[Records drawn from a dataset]
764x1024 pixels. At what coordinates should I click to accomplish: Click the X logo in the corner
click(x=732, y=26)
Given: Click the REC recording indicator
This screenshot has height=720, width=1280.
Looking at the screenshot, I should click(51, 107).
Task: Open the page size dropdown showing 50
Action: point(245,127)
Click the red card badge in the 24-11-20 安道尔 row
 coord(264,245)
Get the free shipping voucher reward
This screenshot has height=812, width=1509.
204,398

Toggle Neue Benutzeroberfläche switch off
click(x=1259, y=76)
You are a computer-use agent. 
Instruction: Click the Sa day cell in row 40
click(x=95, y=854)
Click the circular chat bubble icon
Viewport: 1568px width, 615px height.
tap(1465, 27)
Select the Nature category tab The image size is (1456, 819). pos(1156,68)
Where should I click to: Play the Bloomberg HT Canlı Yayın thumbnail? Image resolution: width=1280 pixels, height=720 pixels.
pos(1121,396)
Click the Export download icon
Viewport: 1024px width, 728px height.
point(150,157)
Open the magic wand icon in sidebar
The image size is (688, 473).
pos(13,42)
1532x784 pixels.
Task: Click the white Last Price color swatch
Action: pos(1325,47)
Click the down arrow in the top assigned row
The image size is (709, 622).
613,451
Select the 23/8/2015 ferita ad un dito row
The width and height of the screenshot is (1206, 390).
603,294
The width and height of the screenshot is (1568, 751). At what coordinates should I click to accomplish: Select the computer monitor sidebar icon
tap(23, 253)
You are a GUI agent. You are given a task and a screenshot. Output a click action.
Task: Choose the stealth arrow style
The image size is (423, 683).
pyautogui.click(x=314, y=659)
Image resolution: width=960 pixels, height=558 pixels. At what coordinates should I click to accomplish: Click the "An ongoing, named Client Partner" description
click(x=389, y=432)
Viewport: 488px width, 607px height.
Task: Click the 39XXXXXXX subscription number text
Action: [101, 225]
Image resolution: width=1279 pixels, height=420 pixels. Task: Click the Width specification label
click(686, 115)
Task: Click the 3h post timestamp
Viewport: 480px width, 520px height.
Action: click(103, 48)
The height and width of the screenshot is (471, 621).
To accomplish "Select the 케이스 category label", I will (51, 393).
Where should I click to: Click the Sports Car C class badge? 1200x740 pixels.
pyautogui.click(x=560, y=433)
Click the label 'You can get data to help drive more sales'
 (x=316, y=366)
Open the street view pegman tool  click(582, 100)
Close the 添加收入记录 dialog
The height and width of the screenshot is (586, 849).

_The task:_
Go through the entries and copy every line that has "category".

_Answer section:_
Select the Nature category tab The image size is (1456, 819). pos(1156,68)
To accomplish "Select the 케이스 category label", I will (51, 393).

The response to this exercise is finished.